**Given request:** State how many lines in the items below contain the string "Instruction", treating uppercase and lowercase as different. Give only the number.

(Element and text location data)
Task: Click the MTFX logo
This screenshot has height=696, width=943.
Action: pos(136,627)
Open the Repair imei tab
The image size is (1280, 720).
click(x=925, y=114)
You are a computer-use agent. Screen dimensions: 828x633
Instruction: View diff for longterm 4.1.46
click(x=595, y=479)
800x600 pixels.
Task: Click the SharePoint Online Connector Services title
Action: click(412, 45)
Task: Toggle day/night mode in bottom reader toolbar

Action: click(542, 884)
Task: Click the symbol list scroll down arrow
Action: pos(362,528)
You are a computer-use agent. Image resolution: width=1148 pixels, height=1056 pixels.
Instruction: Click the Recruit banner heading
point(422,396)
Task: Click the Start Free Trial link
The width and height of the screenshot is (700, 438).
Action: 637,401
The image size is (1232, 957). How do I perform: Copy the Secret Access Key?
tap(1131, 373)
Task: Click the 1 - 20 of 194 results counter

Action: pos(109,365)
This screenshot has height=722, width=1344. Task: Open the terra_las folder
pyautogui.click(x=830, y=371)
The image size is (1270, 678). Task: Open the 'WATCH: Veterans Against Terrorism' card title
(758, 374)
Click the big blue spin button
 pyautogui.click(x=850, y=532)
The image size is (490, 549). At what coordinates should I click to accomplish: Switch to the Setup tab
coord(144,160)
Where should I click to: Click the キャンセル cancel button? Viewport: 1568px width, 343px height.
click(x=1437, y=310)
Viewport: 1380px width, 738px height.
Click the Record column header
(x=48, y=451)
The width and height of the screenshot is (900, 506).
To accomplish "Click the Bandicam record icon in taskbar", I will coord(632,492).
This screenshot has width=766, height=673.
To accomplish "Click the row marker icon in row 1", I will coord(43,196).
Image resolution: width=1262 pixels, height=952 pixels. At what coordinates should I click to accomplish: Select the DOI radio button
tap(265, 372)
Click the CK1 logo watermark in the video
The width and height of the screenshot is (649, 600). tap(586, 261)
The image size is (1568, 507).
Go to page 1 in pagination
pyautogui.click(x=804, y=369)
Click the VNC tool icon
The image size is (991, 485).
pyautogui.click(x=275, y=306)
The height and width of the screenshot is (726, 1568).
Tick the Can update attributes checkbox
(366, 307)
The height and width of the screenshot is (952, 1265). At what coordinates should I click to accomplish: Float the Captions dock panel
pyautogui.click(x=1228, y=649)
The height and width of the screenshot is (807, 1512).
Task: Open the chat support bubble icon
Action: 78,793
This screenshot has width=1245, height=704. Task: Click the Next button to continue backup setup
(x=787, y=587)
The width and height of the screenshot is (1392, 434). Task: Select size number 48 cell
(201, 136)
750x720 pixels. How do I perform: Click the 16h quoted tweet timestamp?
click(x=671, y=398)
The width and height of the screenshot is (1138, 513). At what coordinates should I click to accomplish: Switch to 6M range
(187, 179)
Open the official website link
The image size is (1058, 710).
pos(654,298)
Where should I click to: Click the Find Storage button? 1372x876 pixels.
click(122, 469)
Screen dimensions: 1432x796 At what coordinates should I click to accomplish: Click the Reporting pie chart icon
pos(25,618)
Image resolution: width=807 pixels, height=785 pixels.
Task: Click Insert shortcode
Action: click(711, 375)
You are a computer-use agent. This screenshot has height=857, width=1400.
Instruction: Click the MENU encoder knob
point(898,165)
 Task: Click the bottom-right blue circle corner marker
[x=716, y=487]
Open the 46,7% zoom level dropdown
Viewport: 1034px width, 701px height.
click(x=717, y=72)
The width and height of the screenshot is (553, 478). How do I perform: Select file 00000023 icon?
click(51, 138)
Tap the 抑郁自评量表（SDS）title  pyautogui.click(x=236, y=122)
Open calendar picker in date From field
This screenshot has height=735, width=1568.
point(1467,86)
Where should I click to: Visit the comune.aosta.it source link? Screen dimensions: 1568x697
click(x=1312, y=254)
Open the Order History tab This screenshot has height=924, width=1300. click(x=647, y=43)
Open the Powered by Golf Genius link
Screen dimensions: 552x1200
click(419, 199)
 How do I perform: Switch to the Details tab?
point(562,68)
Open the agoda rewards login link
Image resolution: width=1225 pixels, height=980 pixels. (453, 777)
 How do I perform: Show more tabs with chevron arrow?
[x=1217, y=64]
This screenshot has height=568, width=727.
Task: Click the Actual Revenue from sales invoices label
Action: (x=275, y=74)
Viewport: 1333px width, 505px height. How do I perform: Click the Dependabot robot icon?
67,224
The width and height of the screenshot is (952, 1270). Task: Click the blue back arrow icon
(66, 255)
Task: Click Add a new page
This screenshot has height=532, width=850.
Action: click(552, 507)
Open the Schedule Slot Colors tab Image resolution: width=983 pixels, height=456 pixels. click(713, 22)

**The solution:** 3